Stored items
******************************

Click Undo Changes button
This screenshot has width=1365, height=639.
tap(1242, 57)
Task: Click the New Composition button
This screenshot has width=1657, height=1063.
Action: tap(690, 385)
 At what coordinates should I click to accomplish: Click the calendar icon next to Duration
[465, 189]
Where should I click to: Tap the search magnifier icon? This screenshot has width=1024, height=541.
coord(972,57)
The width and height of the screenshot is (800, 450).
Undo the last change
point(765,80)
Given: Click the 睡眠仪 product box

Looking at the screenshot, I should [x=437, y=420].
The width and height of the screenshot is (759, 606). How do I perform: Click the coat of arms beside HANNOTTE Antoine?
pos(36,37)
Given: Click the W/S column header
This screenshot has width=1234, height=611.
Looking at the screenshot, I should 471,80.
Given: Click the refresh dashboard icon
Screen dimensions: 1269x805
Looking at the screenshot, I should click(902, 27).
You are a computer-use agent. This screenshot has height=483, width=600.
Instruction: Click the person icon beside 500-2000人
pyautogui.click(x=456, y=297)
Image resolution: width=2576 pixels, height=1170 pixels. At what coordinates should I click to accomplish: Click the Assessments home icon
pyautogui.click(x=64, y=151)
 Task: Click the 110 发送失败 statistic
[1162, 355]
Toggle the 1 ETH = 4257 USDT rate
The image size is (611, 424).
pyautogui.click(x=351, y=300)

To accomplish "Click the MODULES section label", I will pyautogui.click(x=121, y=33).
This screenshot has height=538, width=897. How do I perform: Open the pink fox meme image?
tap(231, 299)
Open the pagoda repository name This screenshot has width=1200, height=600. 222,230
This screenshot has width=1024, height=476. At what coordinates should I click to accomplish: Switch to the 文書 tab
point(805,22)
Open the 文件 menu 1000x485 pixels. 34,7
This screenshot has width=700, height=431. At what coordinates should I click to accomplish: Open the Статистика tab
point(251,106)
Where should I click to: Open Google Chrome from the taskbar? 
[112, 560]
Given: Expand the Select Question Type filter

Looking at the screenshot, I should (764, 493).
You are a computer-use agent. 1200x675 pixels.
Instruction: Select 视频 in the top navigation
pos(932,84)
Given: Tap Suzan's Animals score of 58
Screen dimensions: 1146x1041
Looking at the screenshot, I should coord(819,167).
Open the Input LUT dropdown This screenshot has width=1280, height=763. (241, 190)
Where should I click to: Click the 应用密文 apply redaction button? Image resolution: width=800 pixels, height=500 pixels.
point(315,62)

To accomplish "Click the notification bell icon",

******************************

**Prompt**:
Looking at the entries above, can you reproduce exactly the lines from the one that holds "Task: Click the 110 发送失败 statistic" through the one that holds "Open the pagoda", and only those?

**Answer box**:
 Task: Click the 110 发送失败 statistic
[1162, 355]
Toggle the 1 ETH = 4257 USDT rate
The image size is (611, 424).
pyautogui.click(x=351, y=300)

To accomplish "Click the MODULES section label", I will pyautogui.click(x=121, y=33).
This screenshot has height=538, width=897. How do I perform: Open the pink fox meme image?
tap(231, 299)
Open the pagoda repository name This screenshot has width=1200, height=600. 222,230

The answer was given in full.